Trecho do texto:
· · · · ·

Na rua, pergunto a um guarda de trânsito sobre o lugar e ele me indica que bastaria atravessar a calçada e dobrar à direita.
Entro no tal bar e alguma coisa me acontece. Pois sou literalmente tomado pelo cenário da biboca na qual foram feitas as cenas iniciais, a da briga, do delicioso filme “Crocodile Dundee”. É verdade que o local parecia mais bem, digamos assim, decorado. Porém lá estava o balcão, alguns velhos tonéis de rum servindo de mesa, e o indefectível ventilador de teto. Como detalhe sofisticado, o piano, a um canto. No instante em que cheguei o pianista, um negro grande com mãos imensas, atracado ao teclado tocava, aliás de forma impecável, “Falling Love With Love”, de Richard Rodgers e Lorenz Hart, se não me falha a memória. Como frequentadores, os mesmos negros, indianos, chineses, malaios ou o que lá fossem as figuras que vira nas ruas. Sento no balcão e, me sentindo o próprio desbravador de alguma coisa, peço o tal do “Jenever”.
— Com que? – Pergunta, prosaicamente, o barman.
Como se o espírito de John Wayne tivesse baixado em mim, quase esmurro o balcão, ao rosnar:
— Puro!
Chegando a bebida, ao primeiro gole senti que um vulcão acabara de entrar em erupção nas minhas entranhas.
De todo modo, ficar olhando o movimento no “Old Dutch Man” foi uma festa. Não sucedeu nenhuma briga cinematográfica, o pianista permaneceu, impávido e colosso, como um Bob Short em plena Manhattan. Lugar este, aliás, título de outra música famosa de Rodgers e Hart que, a meu pedido, foi tocada duas vezes.

· · · · ·

Dados extraídos:
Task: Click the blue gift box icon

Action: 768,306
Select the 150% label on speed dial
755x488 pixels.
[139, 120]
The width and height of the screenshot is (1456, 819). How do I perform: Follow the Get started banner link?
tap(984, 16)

· · · · ·

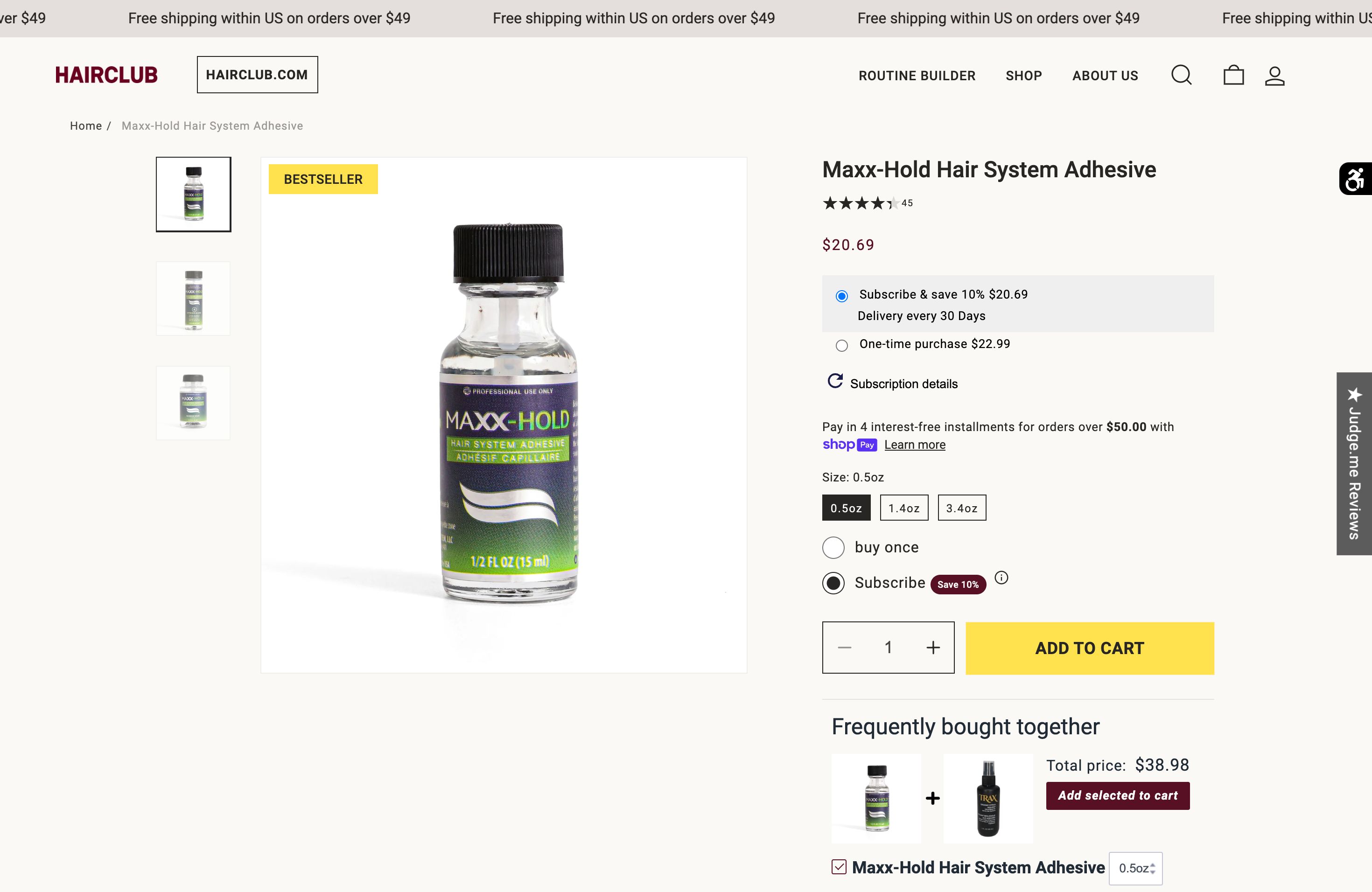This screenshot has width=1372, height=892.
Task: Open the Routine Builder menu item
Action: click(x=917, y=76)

· · · · ·

Tarefa proposta 1: Transcreva do trecho sobre o bar tudo desde "Como se o espírito" até "tocada duas vezes.".
Tarefa proposta 2: No trecho sobre o bar, o que servia de mesa no local?

Resposta redigida 1:
Como se o espírito de John Wayne tivesse baixado em mim, quase esmurro o balcão, ao rosnar:
— Puro!
Chegando a bebida, ao primeiro gole senti que um vulcão acabara de entrar em erupção nas minhas entranhas.
De todo modo, ficar olhando o movimento no “Old Dutch Man” foi uma festa. Não sucedeu nenhuma briga cinematográfica, o pianista permaneceu, impávido e colosso, como um Bob Short em plena Manhattan. Lugar este, aliás, título de outra música famosa de Rodgers e Hart que, a meu pedido, foi tocada duas vezes.

Resposta redigida 2: Alguns velhos tonéis de rum.